Medical product recalls number in the thousands each year. In the first quarter of 2018, for example, 84 pharmaceutical companies in the U.S. reported at least one recall. Some 4,500 Food and Drug Administration-approved drugs and devices are pulled from shelves annually — decisions greatly influenced by the presence of women on a firm’s board, according to new research from the University of Notre Dame.
Severe product problems that injure or kill consumers are recalled much faster when there are women on the board, and lower-severity product defects that can be hidden from regulators and not recalled are less often hidden when there are female directors, according to “The Influence of Female Directors on Product Recall Decisions,” forthcoming at Manufacturing & Service Operations Management from lead author Kaitlin Wowak, assistant professor of information technology, analytics and operations in Notre Dame’s Mendoza College of Business.
Wowak, along with co-authors George Ball at Indiana University, Corinne Post at Lehigh University and David Ketchen at Auburn University, found that compared to boards composed of all male directors, those with female members announce high-severity recalls 28 days faster, a 35 percent reduction in recall timing — truly a matter of life or death, according to Wowak.
The researchers analyzed 4,271 medical product recalls from 2002 to 2013 across 92 publicly traded firms regulated by the FDA.
Additionally, they found the more women on the board, the more efficient recalls become. While consumers have the most to gain from faster recalls of defective products, Wowak notes, firms have the most to lose since recalls expose them to the most public, regulatory and stock market penalties. As such, the study shows high-risk decisions require more female input to push firms to act faster.
“Just one female director is insufficient to push firms to recall these serious problems more quickly,” Wowak explains. “It takes at least two female directors to influence the timeliness of severe product recalls, and three moves things along even faster.”

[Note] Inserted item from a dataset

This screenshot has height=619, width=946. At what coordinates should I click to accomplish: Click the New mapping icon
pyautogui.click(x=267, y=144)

However, in instances involving low-severity recalls that could be hidden from regulators, even having one women at the boardroom table makes a difference. Firms with female directors announce 120 percent more low-severity, high-discretion recalls than firms with all-male boards.

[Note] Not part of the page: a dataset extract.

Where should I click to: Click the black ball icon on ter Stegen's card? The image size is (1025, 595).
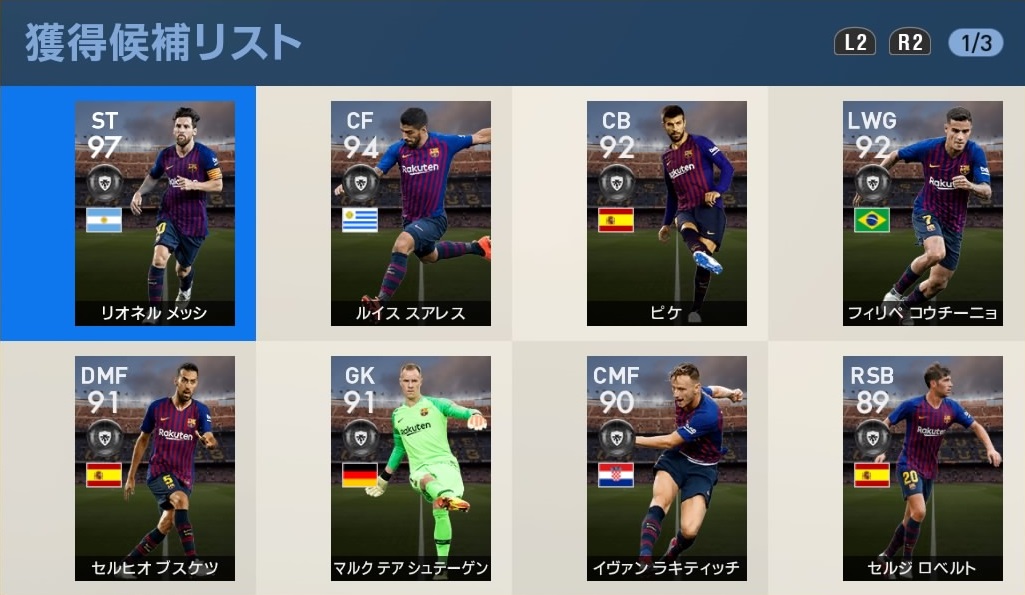coord(361,438)
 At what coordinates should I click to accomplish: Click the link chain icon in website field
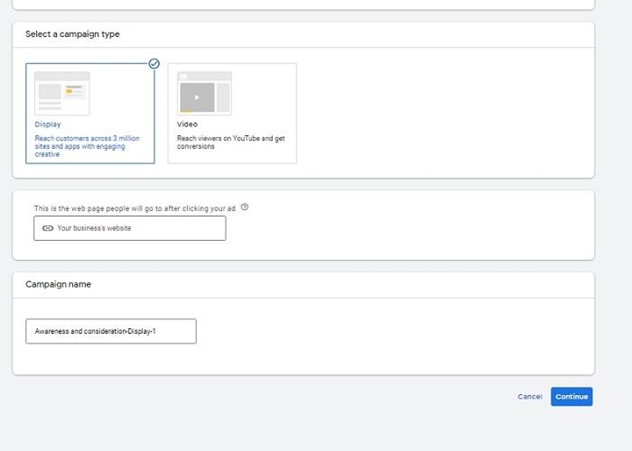(47, 228)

“In this case, just one female director can influence how these decisions are made,” Wowak says, “and the number of low-severity recalls announced continues to increase as firms add each additional female director.”
“We believe our study shows that there is a difference in very real and important outcomes between firms who add women to their boards and those who don’t,” she says. “More broadly, we align with recent calls for all directors on boards to look beyond the bottom line and be more responsive to all stakeholders, especially when products may harm or kill their customers or other stakeholders.”